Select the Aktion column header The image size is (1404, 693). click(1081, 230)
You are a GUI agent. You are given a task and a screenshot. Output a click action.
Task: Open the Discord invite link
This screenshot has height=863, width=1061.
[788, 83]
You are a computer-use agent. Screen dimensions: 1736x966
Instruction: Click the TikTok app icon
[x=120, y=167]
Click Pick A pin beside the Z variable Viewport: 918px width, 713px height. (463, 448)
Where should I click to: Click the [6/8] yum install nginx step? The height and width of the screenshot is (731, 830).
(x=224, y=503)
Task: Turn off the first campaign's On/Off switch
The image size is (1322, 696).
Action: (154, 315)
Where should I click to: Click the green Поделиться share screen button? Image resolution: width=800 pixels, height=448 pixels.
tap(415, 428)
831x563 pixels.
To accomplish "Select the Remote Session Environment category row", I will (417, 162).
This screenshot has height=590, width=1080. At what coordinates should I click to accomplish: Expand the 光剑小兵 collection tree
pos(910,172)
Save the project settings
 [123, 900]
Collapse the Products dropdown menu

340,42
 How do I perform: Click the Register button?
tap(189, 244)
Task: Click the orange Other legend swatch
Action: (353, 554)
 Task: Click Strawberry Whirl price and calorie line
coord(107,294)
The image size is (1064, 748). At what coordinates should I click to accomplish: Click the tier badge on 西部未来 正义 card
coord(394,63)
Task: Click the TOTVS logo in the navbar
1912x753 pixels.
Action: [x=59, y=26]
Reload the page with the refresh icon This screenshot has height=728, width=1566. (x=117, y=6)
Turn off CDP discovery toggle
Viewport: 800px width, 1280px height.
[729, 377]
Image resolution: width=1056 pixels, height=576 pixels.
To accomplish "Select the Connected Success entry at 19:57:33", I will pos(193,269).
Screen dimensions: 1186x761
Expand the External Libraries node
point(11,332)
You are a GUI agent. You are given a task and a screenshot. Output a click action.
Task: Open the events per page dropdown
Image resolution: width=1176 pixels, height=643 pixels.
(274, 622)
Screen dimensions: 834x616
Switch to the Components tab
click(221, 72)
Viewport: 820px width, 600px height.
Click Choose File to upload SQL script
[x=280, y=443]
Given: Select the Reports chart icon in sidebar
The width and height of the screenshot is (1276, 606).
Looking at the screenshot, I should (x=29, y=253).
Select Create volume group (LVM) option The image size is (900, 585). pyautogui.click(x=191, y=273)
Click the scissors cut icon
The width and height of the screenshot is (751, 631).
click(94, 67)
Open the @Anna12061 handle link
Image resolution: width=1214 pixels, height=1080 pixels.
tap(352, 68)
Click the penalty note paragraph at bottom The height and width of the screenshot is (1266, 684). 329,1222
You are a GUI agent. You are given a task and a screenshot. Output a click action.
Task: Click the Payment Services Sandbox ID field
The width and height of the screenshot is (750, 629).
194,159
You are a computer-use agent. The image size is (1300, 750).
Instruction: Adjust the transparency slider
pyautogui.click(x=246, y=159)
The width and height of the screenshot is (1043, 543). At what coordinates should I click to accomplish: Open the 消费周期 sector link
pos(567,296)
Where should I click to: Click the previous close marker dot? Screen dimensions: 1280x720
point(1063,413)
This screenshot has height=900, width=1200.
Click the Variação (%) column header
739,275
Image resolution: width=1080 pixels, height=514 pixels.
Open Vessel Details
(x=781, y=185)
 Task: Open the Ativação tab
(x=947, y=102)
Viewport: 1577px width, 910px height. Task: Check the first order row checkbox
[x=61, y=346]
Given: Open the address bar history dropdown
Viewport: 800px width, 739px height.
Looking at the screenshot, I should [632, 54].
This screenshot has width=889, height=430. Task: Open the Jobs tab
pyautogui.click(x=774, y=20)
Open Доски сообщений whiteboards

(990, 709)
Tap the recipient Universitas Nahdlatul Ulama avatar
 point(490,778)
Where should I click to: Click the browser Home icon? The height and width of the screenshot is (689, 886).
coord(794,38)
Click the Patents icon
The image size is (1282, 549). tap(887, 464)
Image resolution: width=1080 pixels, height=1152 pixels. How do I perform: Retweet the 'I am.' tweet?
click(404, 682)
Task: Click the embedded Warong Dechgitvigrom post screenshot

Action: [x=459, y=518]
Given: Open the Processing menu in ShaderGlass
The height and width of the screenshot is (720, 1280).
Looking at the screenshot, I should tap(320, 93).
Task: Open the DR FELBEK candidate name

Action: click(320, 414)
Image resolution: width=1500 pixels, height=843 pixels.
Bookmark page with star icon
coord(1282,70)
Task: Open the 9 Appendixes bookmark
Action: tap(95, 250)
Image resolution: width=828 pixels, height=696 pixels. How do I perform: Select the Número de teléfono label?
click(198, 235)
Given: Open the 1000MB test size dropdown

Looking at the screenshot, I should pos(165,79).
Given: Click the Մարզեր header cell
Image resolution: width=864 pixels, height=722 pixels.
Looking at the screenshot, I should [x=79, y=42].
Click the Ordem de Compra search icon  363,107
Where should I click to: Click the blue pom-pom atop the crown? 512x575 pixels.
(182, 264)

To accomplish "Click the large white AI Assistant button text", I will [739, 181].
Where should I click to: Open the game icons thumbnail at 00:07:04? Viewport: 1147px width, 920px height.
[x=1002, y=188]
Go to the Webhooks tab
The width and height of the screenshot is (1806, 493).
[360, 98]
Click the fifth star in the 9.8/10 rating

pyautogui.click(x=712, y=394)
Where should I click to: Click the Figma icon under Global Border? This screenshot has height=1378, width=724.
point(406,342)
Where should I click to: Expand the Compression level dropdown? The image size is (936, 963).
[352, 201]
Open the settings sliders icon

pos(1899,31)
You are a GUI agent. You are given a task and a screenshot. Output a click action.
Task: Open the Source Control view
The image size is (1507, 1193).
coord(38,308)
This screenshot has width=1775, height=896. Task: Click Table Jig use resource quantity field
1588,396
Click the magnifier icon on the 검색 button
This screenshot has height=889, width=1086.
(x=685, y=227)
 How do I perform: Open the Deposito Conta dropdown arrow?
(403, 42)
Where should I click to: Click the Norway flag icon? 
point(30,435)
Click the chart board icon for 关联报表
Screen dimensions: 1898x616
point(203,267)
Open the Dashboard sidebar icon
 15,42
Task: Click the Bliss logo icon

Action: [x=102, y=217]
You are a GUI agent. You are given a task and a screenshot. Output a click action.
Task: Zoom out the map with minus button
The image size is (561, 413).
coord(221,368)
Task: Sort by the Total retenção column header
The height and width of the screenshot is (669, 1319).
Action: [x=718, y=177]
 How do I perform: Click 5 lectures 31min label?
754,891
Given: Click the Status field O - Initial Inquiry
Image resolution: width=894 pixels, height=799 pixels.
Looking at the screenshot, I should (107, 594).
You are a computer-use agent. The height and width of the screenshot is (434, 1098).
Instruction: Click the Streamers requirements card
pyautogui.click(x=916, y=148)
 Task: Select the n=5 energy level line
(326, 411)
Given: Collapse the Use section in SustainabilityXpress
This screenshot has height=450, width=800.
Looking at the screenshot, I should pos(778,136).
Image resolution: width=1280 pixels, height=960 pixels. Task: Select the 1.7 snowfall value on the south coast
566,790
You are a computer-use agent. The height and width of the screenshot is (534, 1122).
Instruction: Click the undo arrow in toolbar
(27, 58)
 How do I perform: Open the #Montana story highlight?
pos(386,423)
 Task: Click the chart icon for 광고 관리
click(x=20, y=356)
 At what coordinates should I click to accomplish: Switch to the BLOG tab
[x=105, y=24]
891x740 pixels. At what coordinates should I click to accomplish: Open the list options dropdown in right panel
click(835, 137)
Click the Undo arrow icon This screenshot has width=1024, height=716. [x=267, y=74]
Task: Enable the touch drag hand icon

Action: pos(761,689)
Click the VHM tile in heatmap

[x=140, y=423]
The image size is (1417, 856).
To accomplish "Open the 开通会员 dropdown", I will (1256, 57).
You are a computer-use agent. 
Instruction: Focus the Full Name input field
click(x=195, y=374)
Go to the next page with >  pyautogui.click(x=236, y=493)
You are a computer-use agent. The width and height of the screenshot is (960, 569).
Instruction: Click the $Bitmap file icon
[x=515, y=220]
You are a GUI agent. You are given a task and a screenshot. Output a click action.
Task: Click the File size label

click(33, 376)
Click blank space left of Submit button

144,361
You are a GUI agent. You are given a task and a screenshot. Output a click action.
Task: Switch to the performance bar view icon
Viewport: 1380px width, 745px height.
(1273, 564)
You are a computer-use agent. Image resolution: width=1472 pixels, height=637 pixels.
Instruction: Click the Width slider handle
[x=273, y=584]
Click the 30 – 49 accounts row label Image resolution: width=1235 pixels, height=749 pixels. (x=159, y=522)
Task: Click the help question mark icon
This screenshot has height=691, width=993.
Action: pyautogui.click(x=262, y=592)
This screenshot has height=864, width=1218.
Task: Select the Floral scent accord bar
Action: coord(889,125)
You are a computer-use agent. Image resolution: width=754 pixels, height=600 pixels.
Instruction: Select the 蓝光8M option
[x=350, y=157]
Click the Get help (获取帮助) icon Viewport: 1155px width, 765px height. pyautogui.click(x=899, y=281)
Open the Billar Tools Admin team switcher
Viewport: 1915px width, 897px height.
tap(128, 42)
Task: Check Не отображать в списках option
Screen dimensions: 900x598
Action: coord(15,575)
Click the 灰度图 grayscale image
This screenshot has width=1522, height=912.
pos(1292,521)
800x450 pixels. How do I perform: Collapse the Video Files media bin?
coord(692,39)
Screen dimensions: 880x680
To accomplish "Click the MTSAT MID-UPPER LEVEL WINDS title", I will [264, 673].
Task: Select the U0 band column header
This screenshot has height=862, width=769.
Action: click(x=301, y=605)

> Exercise instructions
Each line of the data that includes "will" should be copied.

> Solution to this task
To accomplish "Select the Remote Session Environment category row", I will (417, 162).
To accomplish "Select the Connected Success entry at 19:57:33", I will pos(193,269).
To accomplish "Click the large white AI Assistant button text", I will [739, 181].
To accomplish "Open the 开通会员 dropdown", I will (1256, 57).
To accomplish "Click the MTSAT MID-UPPER LEVEL WINDS title", I will [264, 673].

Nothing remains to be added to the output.